### Records for this exercise
★ ★ ★

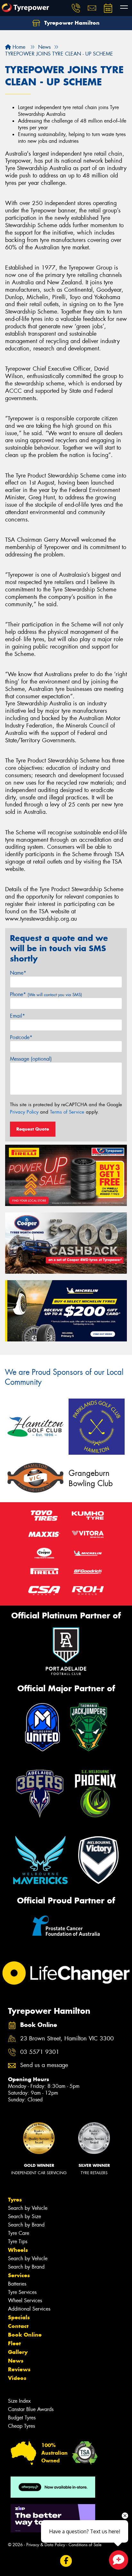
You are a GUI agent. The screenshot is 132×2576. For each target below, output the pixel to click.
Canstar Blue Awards (31, 2409)
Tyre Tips (17, 2241)
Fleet (14, 2343)
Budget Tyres (22, 2417)
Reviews (19, 2369)
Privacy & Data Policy (45, 2544)
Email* (17, 1015)
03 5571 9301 (39, 2052)
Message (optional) (31, 1058)
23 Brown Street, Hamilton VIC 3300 (67, 2038)
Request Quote (32, 1129)
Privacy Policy (24, 1112)
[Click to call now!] (76, 8)
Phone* (46, 994)
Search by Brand (26, 2224)
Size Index (19, 2401)
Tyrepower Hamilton (71, 22)
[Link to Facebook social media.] (66, 2561)
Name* (18, 972)
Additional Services (29, 2308)
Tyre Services (22, 2292)
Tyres (15, 2199)
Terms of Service (67, 1112)
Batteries (17, 2283)
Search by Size (24, 2216)
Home (18, 47)
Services (19, 2275)
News (15, 2360)
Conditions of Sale (85, 2544)
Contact (18, 2326)
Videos (17, 2378)
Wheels (18, 2249)
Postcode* (21, 1037)
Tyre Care (18, 2233)
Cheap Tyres (21, 2426)
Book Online (25, 2334)
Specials (19, 2317)
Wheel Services (25, 2300)
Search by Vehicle (27, 2208)
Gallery (18, 2352)
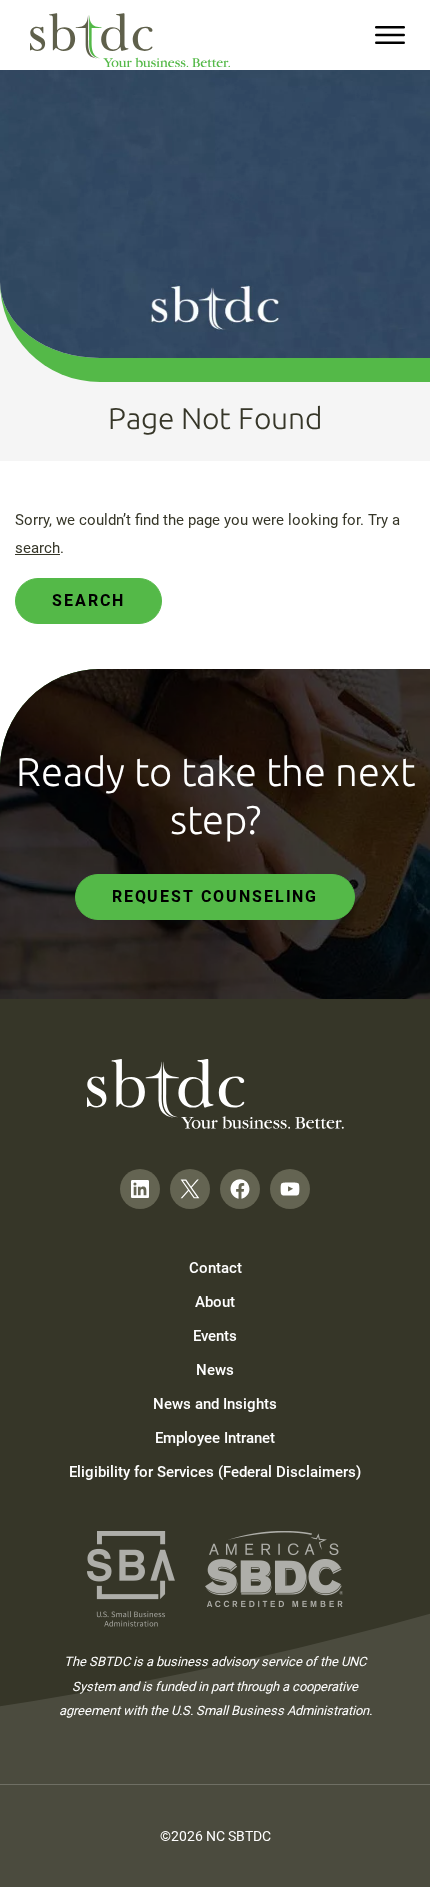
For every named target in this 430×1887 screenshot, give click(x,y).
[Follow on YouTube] (290, 1189)
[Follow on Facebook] (240, 1189)
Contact (215, 1268)
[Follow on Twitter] (190, 1189)
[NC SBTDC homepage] (130, 40)
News (215, 1370)
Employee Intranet (215, 1438)
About (215, 1302)
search (37, 548)
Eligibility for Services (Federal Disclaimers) (215, 1472)
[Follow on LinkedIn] (140, 1189)
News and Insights (215, 1404)
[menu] (390, 35)
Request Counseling (215, 896)
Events (215, 1336)
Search (88, 600)
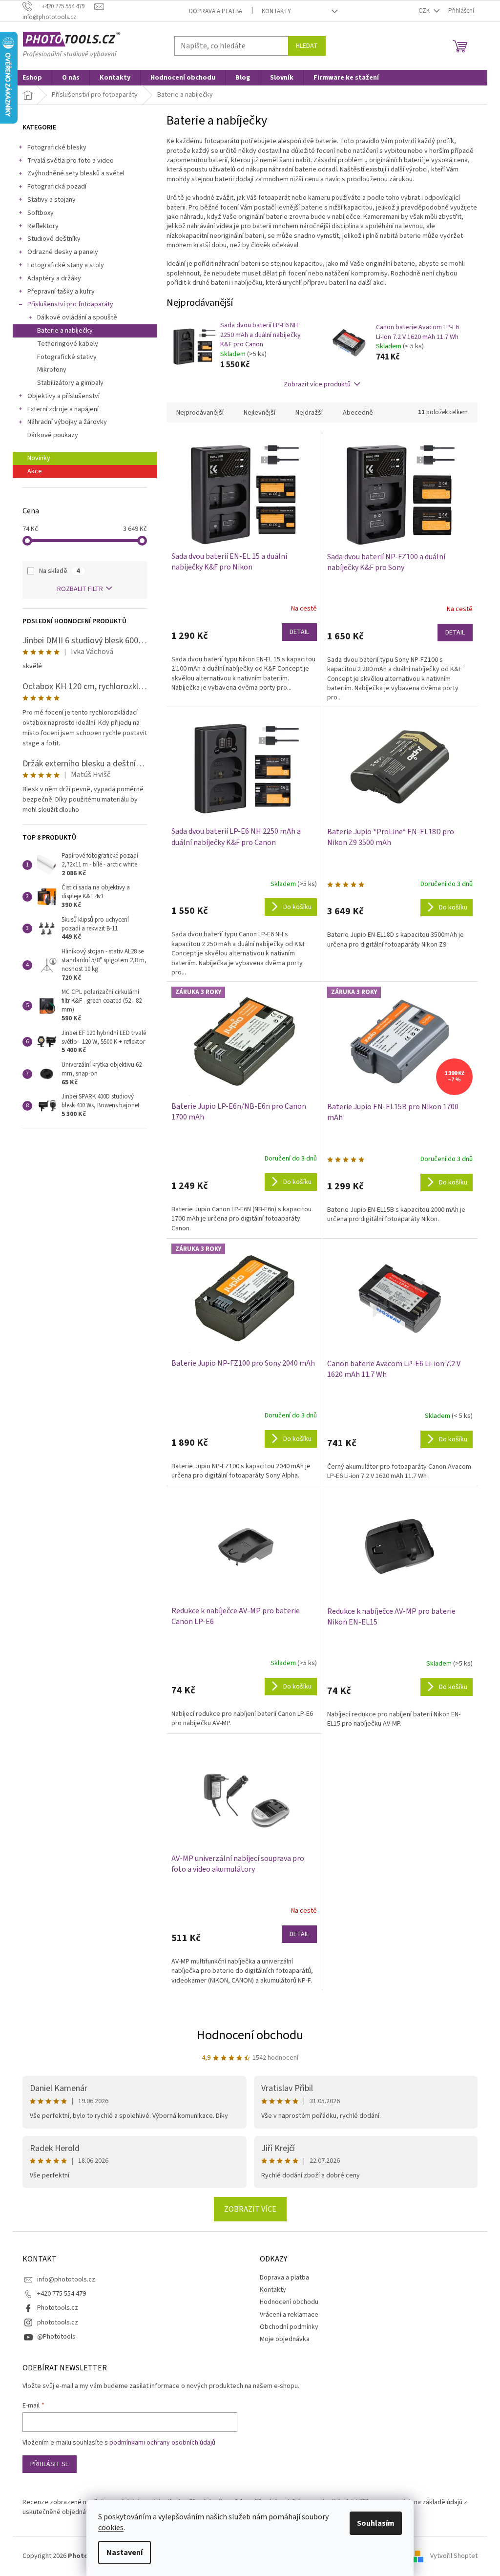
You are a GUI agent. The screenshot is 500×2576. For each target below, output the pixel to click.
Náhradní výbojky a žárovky (67, 422)
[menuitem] (32, 77)
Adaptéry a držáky (54, 278)
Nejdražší (309, 413)
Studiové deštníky (54, 239)
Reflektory (43, 226)
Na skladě (59, 571)
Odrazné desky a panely (62, 252)
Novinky (38, 458)
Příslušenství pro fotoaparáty (70, 304)
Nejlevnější (259, 413)
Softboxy (40, 213)
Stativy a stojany (51, 200)
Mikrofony (51, 370)
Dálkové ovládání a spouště (77, 317)
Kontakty (276, 11)
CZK (424, 10)
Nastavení (124, 2552)
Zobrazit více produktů (317, 384)
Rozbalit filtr (80, 589)
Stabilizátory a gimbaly (70, 383)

★ ★ ★

### Try it
In the data above, find the line containing "Employee Intranet (215, 1438)" and the line containing "Mikrofony (51, 370)". Repeat those two lines and everything between them exactly, minus the pictures.

### Solution for this task
Employee Intranet (215, 1438)
About (215, 1302)
search (37, 548)
Eligibility for Services (Federal Disclaimers) (215, 1472)
[Follow on LinkedIn] (140, 1189)
News and Insights (215, 1404)
[menu] (390, 35)
Request Counseling (215, 896)
Events (215, 1336)
Search (88, 600)
You are a GUI agent. The screenshot is 500×2576. For each target below, output the pixel to click.
Náhradní výbojky a žárovky (67, 422)
[menuitem] (32, 77)
Adaptéry a držáky (54, 278)
Nejdražší (309, 413)
Studiové deštníky (54, 239)
Reflektory (43, 226)
Na skladě (59, 571)
Odrazné desky a panely (62, 252)
Novinky (38, 458)
Příslušenství pro fotoaparáty (70, 304)
Nejlevnější (259, 413)
Softboxy (40, 213)
Stativy a stojany (51, 200)
Mikrofony (51, 370)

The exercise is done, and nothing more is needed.